You do make some good points, I’ll have to think about them some more. Thanks for answering! I’m a fan of your work.
Appreciate it!
> one is reduced to raw counting of cases, it is because there is no necessary relationship between liberty and the separation of powers
This is not true. If I came across a weighted dice coin, after examination, came up tails 80% of the time, then I would be justified in believing that there is a special connection between the coin and getting tails. One would not find in most any other dice. The same would hold true if the coin’s weight changed from 65%-95% over time.
I would even say this is true if the coin’s weight uniformly between 40% and 80%. Even if there are some cases where the coin is worse for tails than an ordinary coin, on average it still comes up tails 60% of the time…
Separation of Powers seems to be like the coin. In a system where regulatory action takes multiple actors (Congress to pass a law, the president to sign and execute, the courts to judge the violation), then the tendency is to have less governmental action. Certainly, if an enlightened Catholic monarchy had absolute power, they could sometimes do better at promoting the common good & liberty (like a lucky, “fair” coin flipping tails 7 times in a row) but the question is what does better over the long run.

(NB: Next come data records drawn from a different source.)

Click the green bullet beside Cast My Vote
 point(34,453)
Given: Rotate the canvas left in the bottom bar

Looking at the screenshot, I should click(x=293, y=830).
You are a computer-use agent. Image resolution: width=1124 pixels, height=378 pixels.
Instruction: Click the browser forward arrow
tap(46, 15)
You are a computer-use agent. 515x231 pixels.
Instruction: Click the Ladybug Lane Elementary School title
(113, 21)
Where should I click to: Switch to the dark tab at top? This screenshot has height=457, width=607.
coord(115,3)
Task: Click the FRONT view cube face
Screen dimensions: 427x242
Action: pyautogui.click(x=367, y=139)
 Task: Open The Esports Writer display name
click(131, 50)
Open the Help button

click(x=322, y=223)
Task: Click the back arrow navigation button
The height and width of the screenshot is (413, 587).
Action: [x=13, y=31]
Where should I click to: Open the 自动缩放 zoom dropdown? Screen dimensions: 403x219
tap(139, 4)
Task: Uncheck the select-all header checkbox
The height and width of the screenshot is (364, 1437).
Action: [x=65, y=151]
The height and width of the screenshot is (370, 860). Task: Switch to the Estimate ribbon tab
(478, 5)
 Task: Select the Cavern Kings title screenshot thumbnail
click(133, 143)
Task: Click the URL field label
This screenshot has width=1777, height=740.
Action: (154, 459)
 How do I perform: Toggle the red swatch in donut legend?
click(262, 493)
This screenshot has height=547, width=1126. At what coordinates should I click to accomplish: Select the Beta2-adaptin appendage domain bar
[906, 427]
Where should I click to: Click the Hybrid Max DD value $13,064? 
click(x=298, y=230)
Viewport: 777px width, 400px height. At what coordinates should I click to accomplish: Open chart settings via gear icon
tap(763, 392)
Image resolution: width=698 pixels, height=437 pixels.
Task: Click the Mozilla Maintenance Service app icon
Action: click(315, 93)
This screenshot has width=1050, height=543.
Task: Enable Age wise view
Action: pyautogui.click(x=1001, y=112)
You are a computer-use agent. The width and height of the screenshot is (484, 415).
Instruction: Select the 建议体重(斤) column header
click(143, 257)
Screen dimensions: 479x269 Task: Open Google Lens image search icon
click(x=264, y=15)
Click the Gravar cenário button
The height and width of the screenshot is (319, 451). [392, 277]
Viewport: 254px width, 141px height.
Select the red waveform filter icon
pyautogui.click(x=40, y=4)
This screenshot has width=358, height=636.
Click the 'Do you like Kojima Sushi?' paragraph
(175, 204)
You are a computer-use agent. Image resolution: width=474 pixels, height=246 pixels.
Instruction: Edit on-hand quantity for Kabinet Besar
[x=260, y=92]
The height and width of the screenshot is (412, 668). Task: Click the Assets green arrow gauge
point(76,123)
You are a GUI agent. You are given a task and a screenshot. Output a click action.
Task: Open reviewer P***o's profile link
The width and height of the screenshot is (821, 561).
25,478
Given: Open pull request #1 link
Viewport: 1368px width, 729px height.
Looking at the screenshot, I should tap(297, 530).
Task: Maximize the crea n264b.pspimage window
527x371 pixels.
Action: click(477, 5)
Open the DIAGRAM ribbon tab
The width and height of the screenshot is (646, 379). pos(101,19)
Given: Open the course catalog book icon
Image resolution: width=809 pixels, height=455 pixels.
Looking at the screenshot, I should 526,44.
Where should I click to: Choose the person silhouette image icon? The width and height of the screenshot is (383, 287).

What’s the alternate threshold for forms of government? 100% doing good things all the time? Presumably even a great Catholic monarchy committed to natural and divine law (which you say is the metric governments should be judged by) would fail to uphold that law in the unfortunate event that an impious man ascended to the throne. Does that mean that no government has any intrinsic connection to anything? If so… why do you spend so much time writing about it!
Why don’t you actually subscribe to the Substack before trolling in the comments and then we will see.
Hey Adrian. Thanks for your comment.
I actually bought a paid subscription about two hours before you posted this one! I look forward to reading your work (and the work of your excellent contributors).
You’re confusing probability with logical necessity, first, and second you are trolling. Please don’t do it again.
If you tell me what part of my comment constitutes trolling, I will remove that part of the comment, no questions asked. I understand that this is your substack, and your rules go.
Some preliminary remarks… The ruling ‘power’, by virtue of its agency and the ‘sense’ of the concept of power ‘to will and act’, is logically indivisible; it always acts as itself, as One. On this account, the separation of “powers” seems to be either a misnomer or a pretence. Consequently, if ‘power’ is univocal as a matter of logical necessity, then the said power, whether it is ostensibly divided or not, may only be (either) ‘right’ or ‘wrong’, and it is then only the objective standard of rightness for the exercise of power that matters for its legitimacy as ‘authoritative’ and for the legitimacy of its law. It then follows that only the objective standard of legitimacy (if one can be demonstrated) can ground authority, or perhaps better, is the only legitimate ‘source’ of authority.